◆ **Job**
Copy the following entries line for line, with no changes.

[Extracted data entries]
* begin *

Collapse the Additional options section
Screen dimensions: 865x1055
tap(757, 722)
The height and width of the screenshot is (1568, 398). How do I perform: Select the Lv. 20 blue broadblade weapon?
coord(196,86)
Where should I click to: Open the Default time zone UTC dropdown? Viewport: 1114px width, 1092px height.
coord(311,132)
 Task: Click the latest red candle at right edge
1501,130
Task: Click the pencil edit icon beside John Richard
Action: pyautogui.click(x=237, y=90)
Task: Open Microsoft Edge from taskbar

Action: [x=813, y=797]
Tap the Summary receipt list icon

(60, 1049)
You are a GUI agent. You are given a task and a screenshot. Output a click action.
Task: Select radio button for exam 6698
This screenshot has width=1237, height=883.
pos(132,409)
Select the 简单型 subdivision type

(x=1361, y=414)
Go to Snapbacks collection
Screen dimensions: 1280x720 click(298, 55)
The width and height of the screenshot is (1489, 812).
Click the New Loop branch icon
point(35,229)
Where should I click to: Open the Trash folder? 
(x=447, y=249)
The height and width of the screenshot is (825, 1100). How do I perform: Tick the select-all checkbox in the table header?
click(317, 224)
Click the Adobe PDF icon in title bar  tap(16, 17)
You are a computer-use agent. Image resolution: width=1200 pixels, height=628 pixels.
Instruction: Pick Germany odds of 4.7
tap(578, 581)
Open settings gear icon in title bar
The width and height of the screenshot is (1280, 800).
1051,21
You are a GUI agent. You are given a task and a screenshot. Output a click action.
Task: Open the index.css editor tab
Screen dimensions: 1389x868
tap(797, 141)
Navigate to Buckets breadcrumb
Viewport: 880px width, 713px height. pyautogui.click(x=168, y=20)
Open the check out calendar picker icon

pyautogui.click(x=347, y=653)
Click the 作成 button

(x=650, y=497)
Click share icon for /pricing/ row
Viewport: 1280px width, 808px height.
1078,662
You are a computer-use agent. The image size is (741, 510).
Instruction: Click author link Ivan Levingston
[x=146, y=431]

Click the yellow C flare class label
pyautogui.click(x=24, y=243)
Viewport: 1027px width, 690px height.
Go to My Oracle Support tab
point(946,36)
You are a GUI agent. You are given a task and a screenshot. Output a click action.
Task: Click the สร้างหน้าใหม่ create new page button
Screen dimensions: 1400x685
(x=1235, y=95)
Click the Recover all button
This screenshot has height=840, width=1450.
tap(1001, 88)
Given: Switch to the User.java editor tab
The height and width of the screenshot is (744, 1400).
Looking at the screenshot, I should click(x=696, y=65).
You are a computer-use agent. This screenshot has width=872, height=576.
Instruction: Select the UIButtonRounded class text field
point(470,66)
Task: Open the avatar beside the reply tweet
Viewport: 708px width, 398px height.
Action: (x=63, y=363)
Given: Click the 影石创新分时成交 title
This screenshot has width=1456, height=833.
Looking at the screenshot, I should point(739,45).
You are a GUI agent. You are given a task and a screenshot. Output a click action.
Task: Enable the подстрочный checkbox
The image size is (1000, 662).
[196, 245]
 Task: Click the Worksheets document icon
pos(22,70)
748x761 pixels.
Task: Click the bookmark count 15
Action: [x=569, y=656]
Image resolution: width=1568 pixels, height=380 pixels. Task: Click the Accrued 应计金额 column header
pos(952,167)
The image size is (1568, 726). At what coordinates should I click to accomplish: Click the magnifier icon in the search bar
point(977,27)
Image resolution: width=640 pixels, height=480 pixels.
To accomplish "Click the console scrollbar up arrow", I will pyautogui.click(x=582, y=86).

* end *

◆ **Correct response**
Collapse the Additional options section
Screen dimensions: 865x1055
tap(757, 722)
The height and width of the screenshot is (1568, 398). How do I perform: Select the Lv. 20 blue broadblade weapon?
coord(196,86)
Where should I click to: Open the Default time zone UTC dropdown? Viewport: 1114px width, 1092px height.
coord(311,132)
 Task: Click the latest red candle at right edge
1501,130
Task: Click the pencil edit icon beside John Richard
Action: pyautogui.click(x=237, y=90)
Task: Open Microsoft Edge from taskbar

Action: [x=813, y=797]
Tap the Summary receipt list icon

(60, 1049)
You are a GUI agent. You are given a task and a screenshot. Output a click action.
Task: Select radio button for exam 6698
This screenshot has width=1237, height=883.
pos(132,409)
Select the 简单型 subdivision type

(x=1361, y=414)
Go to Snapbacks collection
Screen dimensions: 1280x720 click(298, 55)
The width and height of the screenshot is (1489, 812).
Click the New Loop branch icon
point(35,229)
Where should I click to: Open the Trash folder? 
(x=447, y=249)
The height and width of the screenshot is (825, 1100). How do I perform: Tick the select-all checkbox in the table header?
click(317, 224)
Click the Adobe PDF icon in title bar  tap(16, 17)
You are a computer-use agent. Image resolution: width=1200 pixels, height=628 pixels.
Instruction: Pick Germany odds of 4.7
tap(578, 581)
Open settings gear icon in title bar
The width and height of the screenshot is (1280, 800).
1051,21
You are a GUI agent. You are given a task and a screenshot. Output a click action.
Task: Open the index.css editor tab
Screen dimensions: 1389x868
tap(797, 141)
Navigate to Buckets breadcrumb
Viewport: 880px width, 713px height. pyautogui.click(x=168, y=20)
Open the check out calendar picker icon

pyautogui.click(x=347, y=653)
Click the 作成 button

(x=650, y=497)
Click share icon for /pricing/ row
Viewport: 1280px width, 808px height.
1078,662
You are a computer-use agent. The image size is (741, 510).
Instruction: Click author link Ivan Levingston
[x=146, y=431]

Click the yellow C flare class label
pyautogui.click(x=24, y=243)
Viewport: 1027px width, 690px height.
Go to My Oracle Support tab
point(946,36)
You are a GUI agent. You are given a task and a screenshot. Output a click action.
Task: Click the สร้างหน้าใหม่ create new page button
Screen dimensions: 1400x685
(x=1235, y=95)
Click the Recover all button
This screenshot has height=840, width=1450.
tap(1001, 88)
Given: Switch to the User.java editor tab
The height and width of the screenshot is (744, 1400).
Looking at the screenshot, I should click(x=696, y=65).
You are a computer-use agent. This screenshot has width=872, height=576.
Instruction: Select the UIButtonRounded class text field
point(470,66)
Task: Open the avatar beside the reply tweet
Viewport: 708px width, 398px height.
Action: (x=63, y=363)
Given: Click the 影石创新分时成交 title
This screenshot has width=1456, height=833.
Looking at the screenshot, I should point(739,45).
You are a GUI agent. You are given a task and a screenshot. Output a click action.
Task: Enable the подстрочный checkbox
The image size is (1000, 662).
[196, 245]
 Task: Click the Worksheets document icon
pos(22,70)
748x761 pixels.
Task: Click the bookmark count 15
Action: [x=569, y=656]
Image resolution: width=1568 pixels, height=380 pixels. Task: Click the Accrued 应计金额 column header
pos(952,167)
The image size is (1568, 726). At what coordinates should I click to accomplish: Click the magnifier icon in the search bar
point(977,27)
Image resolution: width=640 pixels, height=480 pixels.
To accomplish "Click the console scrollbar up arrow", I will pyautogui.click(x=582, y=86).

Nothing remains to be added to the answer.